Matrix, Shmatrix..
andrei »
20 May 2003 »
In Movies, Reviews »
I saw Matrix: Reloaded last Friday. In a nutshell: fun comic book infused with armchair philosophy, but overall fails to live up to the unrealistically high expectations the first installment created. A lot of the aspects of the original are amplified to the point of contrivance: we had one Agent Smith, now there are a hundred Agent Smiths; we saw a few sentinels, let’s throw thousands of them on the screen; we felt enthralled by a couple of great kung-fu scenes, why not have them occur every 15 minutes or so. Bigger is better, louder is better, more skin is better, more unanswered questions are better. But they still could not stop Keanu from looking like he is being manipulated by a particularly inept puppeteer.
Particular pet peeves:
The Wired article practically gushed over how the cinematography and visual effects in this movie would push the filmmaking 10 years ahead. You know what? I could still tell, without any real effort, the transition between live and CG portions, especially in the courtyard fight scene. Virtual actors still do not look like real actors, so hey, don’t throw away your SAG card if you got it.
Was it a simple case of we-are-smarter-than-you or a particularly egregious desire to make your audience wish they had Merriam-Webster handy during the most crucial scene of the entire movie? In any case, Brothers Wachowski, you blew it. Half of the people I talked to said that the Architect’s speech went over their heads. You weren’t making movie for academics, after all. Vis-a-vis the current point, what was it about “having 23 people, 16 man and 7 women, repopulate Zion”? Why would Zion be saved if Neo chose the other door?
Gratuitous sex scene: hey, Keanu looked stiff even there.
Who or what was the French guy?
One of the Twins fires, oh, about 7,000 bullets into the car that Morpheus, Trinity, and the Keymaker are in. No one is hit. A cross-eyed drunk anti-gun pacifist would have a better kill ratio than that.
So, let me get this right.

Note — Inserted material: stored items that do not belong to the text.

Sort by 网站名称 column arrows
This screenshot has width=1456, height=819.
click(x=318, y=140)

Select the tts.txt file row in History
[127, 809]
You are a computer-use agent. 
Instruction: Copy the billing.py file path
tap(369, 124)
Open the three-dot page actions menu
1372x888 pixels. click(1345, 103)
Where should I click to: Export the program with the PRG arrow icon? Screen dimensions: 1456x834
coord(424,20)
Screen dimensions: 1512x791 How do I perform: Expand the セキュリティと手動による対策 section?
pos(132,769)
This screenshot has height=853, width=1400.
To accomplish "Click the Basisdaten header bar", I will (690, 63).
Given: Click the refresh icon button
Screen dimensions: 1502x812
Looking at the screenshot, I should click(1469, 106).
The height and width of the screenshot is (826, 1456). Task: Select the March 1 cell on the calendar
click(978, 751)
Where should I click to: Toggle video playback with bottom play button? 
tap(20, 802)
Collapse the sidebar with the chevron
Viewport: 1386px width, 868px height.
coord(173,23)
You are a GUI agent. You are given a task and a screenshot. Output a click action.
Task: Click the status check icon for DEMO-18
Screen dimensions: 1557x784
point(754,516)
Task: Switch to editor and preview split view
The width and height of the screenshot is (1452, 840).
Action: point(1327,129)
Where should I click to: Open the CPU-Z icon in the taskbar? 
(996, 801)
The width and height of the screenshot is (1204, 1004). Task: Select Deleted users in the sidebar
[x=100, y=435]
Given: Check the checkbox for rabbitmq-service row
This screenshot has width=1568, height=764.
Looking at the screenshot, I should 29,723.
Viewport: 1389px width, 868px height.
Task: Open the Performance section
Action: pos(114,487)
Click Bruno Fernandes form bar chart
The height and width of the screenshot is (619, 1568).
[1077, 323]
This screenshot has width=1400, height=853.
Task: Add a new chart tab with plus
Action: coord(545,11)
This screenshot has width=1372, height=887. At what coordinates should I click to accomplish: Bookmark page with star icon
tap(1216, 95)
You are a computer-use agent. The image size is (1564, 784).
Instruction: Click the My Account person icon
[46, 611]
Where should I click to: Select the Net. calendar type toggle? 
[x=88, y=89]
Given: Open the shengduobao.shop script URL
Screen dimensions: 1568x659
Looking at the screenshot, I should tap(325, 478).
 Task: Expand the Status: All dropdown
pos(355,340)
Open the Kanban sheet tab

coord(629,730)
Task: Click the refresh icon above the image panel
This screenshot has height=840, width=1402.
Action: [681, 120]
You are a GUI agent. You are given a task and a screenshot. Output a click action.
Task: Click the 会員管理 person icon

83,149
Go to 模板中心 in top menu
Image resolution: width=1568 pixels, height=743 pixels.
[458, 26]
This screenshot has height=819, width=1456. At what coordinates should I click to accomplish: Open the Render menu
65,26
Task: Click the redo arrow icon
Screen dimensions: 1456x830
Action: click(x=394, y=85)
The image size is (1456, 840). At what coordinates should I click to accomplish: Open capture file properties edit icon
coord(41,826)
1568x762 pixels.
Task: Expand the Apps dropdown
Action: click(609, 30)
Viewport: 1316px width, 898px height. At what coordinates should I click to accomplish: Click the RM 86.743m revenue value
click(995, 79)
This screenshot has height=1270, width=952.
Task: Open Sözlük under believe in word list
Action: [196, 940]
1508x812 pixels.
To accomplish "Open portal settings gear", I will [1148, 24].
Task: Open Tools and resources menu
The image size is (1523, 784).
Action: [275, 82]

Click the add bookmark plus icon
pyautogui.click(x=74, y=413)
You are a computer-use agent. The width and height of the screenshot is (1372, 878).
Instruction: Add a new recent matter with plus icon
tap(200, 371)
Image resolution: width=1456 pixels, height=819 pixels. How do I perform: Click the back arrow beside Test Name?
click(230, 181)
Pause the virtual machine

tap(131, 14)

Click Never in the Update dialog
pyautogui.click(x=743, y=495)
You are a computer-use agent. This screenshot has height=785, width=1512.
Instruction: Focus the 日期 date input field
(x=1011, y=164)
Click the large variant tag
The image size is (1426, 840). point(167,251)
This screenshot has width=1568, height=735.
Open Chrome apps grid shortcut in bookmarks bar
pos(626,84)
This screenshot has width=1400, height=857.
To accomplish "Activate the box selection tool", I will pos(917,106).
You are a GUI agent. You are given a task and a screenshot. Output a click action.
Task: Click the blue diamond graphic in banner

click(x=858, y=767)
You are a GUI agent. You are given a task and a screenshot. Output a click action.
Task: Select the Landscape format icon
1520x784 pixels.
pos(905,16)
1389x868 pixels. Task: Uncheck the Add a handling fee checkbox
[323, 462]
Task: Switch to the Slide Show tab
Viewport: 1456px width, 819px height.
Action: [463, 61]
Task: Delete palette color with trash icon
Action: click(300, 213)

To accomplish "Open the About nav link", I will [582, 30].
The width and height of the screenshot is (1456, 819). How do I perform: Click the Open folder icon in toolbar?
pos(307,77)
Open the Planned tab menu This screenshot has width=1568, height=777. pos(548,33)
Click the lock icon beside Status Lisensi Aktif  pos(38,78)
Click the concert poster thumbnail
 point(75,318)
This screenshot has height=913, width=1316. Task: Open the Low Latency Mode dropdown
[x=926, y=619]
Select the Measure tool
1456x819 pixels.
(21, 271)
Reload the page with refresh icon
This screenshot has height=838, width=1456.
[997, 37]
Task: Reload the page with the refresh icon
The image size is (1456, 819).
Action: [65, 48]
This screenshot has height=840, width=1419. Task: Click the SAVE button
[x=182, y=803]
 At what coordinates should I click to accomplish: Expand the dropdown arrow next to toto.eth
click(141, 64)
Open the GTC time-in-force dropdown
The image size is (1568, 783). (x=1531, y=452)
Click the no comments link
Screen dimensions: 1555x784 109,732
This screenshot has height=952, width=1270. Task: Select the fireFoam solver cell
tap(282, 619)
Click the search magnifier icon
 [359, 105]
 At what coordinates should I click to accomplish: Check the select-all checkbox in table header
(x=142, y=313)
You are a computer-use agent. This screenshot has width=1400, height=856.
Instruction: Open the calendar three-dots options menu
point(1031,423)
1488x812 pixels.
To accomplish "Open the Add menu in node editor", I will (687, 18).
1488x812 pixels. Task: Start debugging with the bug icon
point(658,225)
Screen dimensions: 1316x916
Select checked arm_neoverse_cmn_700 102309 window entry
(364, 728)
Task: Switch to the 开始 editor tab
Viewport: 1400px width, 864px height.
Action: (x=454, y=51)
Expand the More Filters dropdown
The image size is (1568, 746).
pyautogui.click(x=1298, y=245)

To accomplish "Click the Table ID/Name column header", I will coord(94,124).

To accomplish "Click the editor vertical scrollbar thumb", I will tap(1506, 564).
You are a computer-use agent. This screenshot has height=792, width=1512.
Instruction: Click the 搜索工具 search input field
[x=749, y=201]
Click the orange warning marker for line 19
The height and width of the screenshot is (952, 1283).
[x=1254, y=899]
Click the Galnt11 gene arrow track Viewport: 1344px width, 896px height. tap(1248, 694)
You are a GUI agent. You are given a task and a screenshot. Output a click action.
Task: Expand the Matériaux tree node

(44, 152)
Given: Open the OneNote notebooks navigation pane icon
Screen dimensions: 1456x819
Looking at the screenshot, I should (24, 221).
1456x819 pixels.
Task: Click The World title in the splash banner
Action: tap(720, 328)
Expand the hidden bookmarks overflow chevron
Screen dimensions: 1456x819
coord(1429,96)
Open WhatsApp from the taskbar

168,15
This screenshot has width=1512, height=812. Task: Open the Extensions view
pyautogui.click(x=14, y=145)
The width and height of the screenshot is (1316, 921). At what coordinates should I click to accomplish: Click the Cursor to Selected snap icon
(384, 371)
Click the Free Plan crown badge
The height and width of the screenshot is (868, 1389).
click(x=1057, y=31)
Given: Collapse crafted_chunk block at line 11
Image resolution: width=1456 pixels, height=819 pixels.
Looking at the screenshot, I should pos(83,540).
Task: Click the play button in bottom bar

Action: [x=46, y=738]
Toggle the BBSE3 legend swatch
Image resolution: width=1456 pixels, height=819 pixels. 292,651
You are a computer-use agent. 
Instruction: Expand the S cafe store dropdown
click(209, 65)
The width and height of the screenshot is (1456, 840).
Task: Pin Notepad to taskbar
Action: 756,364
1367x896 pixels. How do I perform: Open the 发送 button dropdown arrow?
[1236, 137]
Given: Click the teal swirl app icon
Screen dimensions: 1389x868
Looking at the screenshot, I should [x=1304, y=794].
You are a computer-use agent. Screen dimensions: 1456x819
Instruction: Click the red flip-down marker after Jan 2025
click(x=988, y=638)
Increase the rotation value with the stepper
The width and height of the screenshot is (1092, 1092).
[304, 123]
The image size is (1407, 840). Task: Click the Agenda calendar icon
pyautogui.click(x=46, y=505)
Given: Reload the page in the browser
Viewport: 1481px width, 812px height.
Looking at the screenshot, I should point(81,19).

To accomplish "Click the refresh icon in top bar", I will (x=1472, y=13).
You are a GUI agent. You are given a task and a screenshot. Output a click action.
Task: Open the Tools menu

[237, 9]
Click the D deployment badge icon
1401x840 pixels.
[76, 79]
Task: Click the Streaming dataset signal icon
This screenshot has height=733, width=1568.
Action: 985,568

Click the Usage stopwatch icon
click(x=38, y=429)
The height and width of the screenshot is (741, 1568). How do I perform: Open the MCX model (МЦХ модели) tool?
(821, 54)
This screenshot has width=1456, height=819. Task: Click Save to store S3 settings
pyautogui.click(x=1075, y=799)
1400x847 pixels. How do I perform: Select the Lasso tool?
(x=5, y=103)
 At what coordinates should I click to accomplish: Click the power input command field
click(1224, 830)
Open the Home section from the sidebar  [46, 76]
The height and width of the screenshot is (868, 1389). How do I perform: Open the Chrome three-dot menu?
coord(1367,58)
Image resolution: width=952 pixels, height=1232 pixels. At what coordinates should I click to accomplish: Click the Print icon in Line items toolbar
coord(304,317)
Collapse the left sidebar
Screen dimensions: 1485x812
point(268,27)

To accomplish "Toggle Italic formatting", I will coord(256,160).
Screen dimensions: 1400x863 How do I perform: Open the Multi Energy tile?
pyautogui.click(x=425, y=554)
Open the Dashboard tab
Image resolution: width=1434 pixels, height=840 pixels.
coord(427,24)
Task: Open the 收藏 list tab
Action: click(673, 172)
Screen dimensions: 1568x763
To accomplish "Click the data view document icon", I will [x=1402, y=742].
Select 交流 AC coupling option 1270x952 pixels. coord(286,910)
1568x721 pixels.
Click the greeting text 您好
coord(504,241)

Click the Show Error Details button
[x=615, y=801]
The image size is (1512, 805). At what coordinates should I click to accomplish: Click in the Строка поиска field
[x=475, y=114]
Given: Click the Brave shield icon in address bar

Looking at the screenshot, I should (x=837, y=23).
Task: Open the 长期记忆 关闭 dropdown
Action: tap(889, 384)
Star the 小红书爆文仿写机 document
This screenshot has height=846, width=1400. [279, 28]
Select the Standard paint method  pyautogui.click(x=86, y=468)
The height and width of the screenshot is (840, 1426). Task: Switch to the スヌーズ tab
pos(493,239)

Neo exhibits supernatural powers in The Matrix, and somehow they “leak through” to the real life? If that’s true, it’s so unbelievable that the series should end right there. The only plausible explanation is that everything, including Zion, is inside The Matrix, but that’s a depressing thought.
Apparently, virtual extraction of virtual bullet can heal your real self. How convenient.
Did they hire Neal Stephenson specifically to write the ending?
From now on I will remember that the solution to the problem of choice and destiny is to get naked and do the tribal dance until the wee hours of the morning.
As Howard Stern put it, “the whole thing was just ill-conceived”. At this point, I think X-Men 2 was a better sequel. More consistent, if anything. For now, I’m looking forward to The Animatrix.